A federal agency created to restore confidence in the election process in the wake of Bush v. Gore sits all but leaderless as the country approaches Election Day.
As local election officials scramble to sort out last-minute issues — Palm Beach County, Fla., for example, recently hired dozens of workers to hand copy about 27,000 misprinted absentee ballots — the U.S. Election Assistance Commission operates, on its 10th anniversary, as a shell of what Congress designed it to be.
Its four commissioner spots are vacant. The executive director resigned last year. Its general counsel left in May. It has lacked a quorum to conduct official business for almost two years. Congressional gamesmanship has hamstrung the commission by neither giving it necessary resources nor eliminating it outright.
“It’s a national embarrassment that this agency, whose only mission is to provide information, doesn’t have a single commissioner,” said Rick Hasen, an election law expert at the University of California, Irvine.
Congress created the commission as part of a larger effort to support state- level election procedures in the aftermath of the contested 2000 presidential election and the subsequent Supreme Court decision in Bush v. Gore. President George W. Bush signed the Help America Vote Act into law in October 2002, just days after it passed the House and Senate with broad bipartisan support.

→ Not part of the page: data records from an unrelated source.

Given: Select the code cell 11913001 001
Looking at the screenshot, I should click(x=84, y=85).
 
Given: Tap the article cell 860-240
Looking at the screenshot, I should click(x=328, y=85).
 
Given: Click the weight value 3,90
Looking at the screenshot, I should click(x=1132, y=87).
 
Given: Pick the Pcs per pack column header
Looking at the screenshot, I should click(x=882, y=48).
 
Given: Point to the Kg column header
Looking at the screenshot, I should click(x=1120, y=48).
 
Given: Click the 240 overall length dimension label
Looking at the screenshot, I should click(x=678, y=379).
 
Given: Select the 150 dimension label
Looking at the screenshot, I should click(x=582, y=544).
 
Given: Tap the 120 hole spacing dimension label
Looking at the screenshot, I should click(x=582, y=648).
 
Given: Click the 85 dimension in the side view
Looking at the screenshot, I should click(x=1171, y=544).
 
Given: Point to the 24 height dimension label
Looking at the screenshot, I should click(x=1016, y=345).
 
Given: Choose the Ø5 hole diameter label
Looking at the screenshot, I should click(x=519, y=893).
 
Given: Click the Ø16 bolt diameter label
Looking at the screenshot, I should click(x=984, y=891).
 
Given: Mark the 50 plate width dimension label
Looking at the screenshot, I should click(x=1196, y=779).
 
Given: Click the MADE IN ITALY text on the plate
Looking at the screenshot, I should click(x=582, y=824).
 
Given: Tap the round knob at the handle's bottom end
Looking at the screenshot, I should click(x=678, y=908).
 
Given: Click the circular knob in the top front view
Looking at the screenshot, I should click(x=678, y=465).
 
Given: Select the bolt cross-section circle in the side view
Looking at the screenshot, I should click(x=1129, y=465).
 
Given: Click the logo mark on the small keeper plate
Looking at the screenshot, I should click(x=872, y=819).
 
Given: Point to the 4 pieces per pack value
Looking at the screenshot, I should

The EAC has two Democratic commissioners and two Republican commissioners who are recommended by Congressional leaders, nominated by the White House and confirmed by the Senate. It was given more than $3 billion to dole out to states for improved election administration. Other responsibilities include acting as a repository of effective election processes, developing voluntary voting-system guidelines, setting up procedures to certify the laboratories that test voting equipment and ensuring that states are upgrading their technology.
The original commissioners say they took the agency’s bipartisan mission seriously. Former Republican Commissioner Paul DeGregorio recalls meeting with Democratic Commissioner Gracia Hillman at a Washington, D.C., Starbucks before they were confirmed. The pair said they didn’t want the agency to resemble the Federal Election Commission, which has become emblematic of Washington gridlock.
“The four of us had that in the back of our minds, the partisan bickering and the 3-to-3 votes on the FEC,” DeGregorio said in a recent interview.
“We knew that we were there representing our party affiliation, but we wanted to work in a bipartisan way,” Hillman said.
The commissioners’ desire to achieve consensus was not as popular outside the agency, even with some designees on its advisory boards. During DeGregorio’s final year on the commission, those familiar with the agency’s work said he was getting “unnecessary grief” for not being “Republican enough.”
A movement started to ensure that DeGregorio would not be re-nominated and instead be replaced by a more partisan commissioner. The “ringleader,” according to multiple sources, was Hans von Spakovsky, a legal fellow at the conservative Heritage Foundation who was then a Justice Department attorney who sat on one of the commission’s boards. Von Spakovsky called the charges “silly back street stories that have been repeated for years.”
“Nobody at the White House would even have thought to call me to ask who should be a commissioner on the EAC,” von Spakovsky said in an interview.